The central part of this building is a log cabin, constructed in the mid-1840s by a French Canadian employee of the Hudson's Bay Company, Jacques Laquechier. In 1853 the building was purchased from the Hudson's Bay Company by another French Canadian, Leon Morrell, who sold it to Bishop Modeste Demers for $500 in 1858.
Earlier, Bishop Demers had called on the Sisters of St. Ann, a Roman Catholic order based in Montreal, to assist him in establishing a school and a hospital in Victoria. A party of four Sisters of St. Ann reached Victoria in the summer of 1858 and shortly afterwards they opened their school in the log cabin Bishop Demers had purchased from Morrell.
Although intended primarily for the benefit of the colony's Roman Catholic children, the school also welcomed children from the Protestant community. The daughters of James Douglas attended the school when it first opened.

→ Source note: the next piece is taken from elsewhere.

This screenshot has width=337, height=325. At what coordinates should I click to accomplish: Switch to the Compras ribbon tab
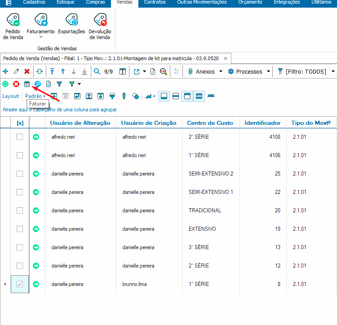(x=95, y=2)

St. Ann's School flourished, but the school building was soon overcrowded. In December 1859 it was augmented by a Select School located on Broad Street in Victoria and in September 1860 by a brick building on View Street. For a brief period, in 1863-1864, the log cabin on Humboldt was used as a dormitory for pre-school age boys. In 1871 classrooms and dormitories moved into a handsome four-storey brick building known as St. Ann's Academy. Extensively refurbished in 1997, St. Ann's Academy is now the "headquarters" of the Ministry of Advanced Education.
St. Ann's schoolhouse has also been restored and is used as an interpretive centre for school heritage programs. It is located in Heritage Court, next to the Royal British Columbia Museum in Victoria.